EXERCISES TO COMPLETE.
a) In the forum thread about logistic regression, through what process are the weights w learned?
b) Reproduce everything in the forum thread about logistic regression from "I am very new" down to "a huge help.".

DOCUMENT EXCERPT.
Week 2 Video 2. What does Linear Regression have to do with the classification problem?

I am very new to this whole topic, so forgive me if this question is beyond basic, but I am just starting into the videos on Logistic regression. Professor Ng is talking about how, given a vector x, we want to know the probability that the picture is a cat. Then, he pulls out the wTx + b. I am wondering what that has to do with figuring out whether or not the picture is a cat, and why we transposed w, or even where w came from. As you can tell I am pretty confused, any help pointing in the right direction would be a huge help.

Cheers

I think the best idea is just to continue listening to the lectures or perhaps start over and watch them again with the following thoughts in mind:

The w value are the “weights” which are the coefficients that are used to multiply by each element of each input vector (the elements are pixel values from the image in our particular case here). Those “weights” are learned through the process of back propagation (that’s where the “machine learning” happens).

INFORMATION SHOWN.

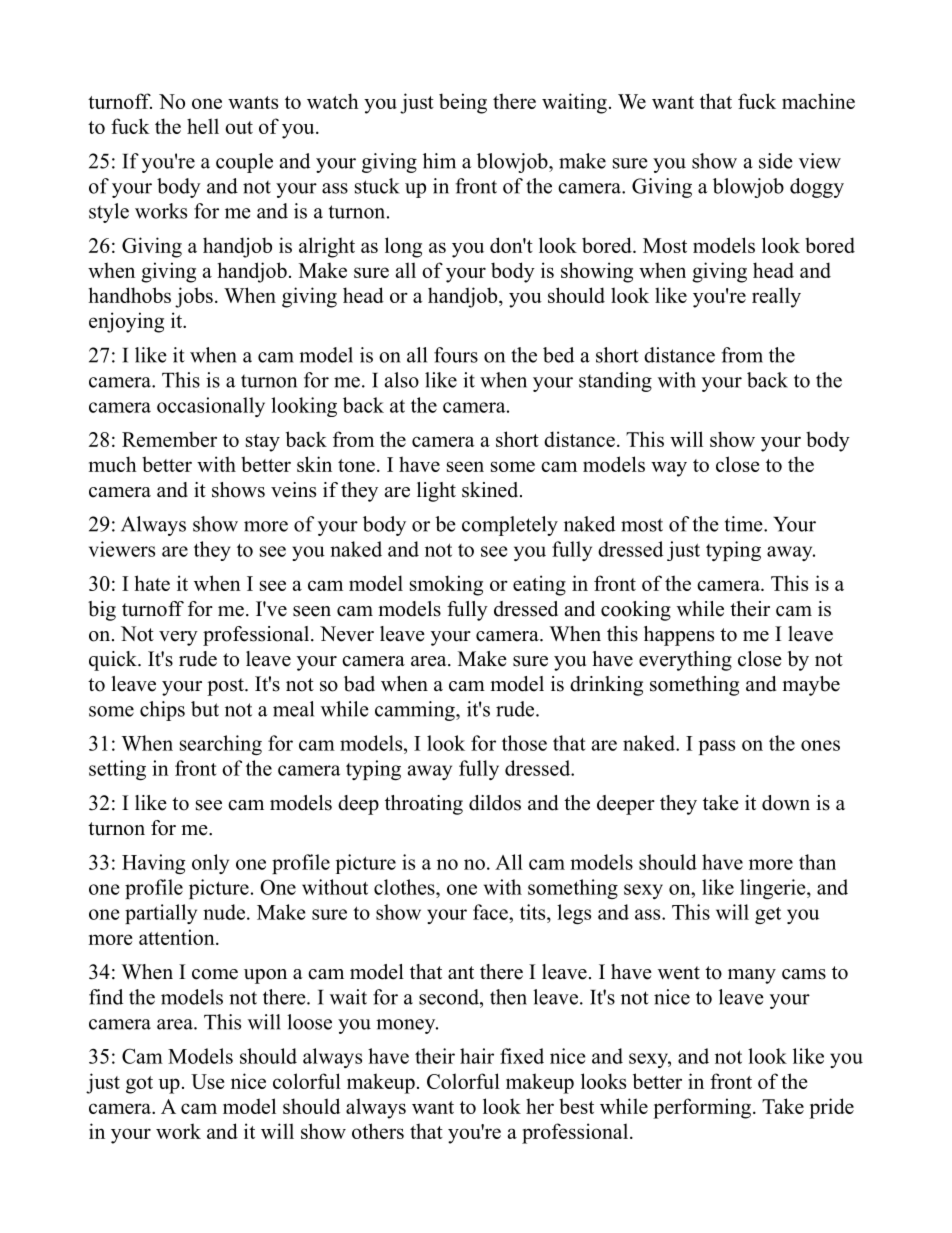  I want to click on really, so click(776, 297).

IN RESPONSE.
a) They are learned through the process of back propagation.

b)
I am very new to this whole topic, so forgive me if this question is beyond basic, but I am just starting into the videos on Logistic regression. Professor Ng is talking about how, given a vector x, we want to know the probability that the picture is a cat. Then, he pulls out the wTx + b. I am wondering what that has to do with figuring out whether or not the picture is a cat, and why we transposed w, or even where w came from. As you can tell I am pretty confused, any help pointing in the right direction would be a huge help.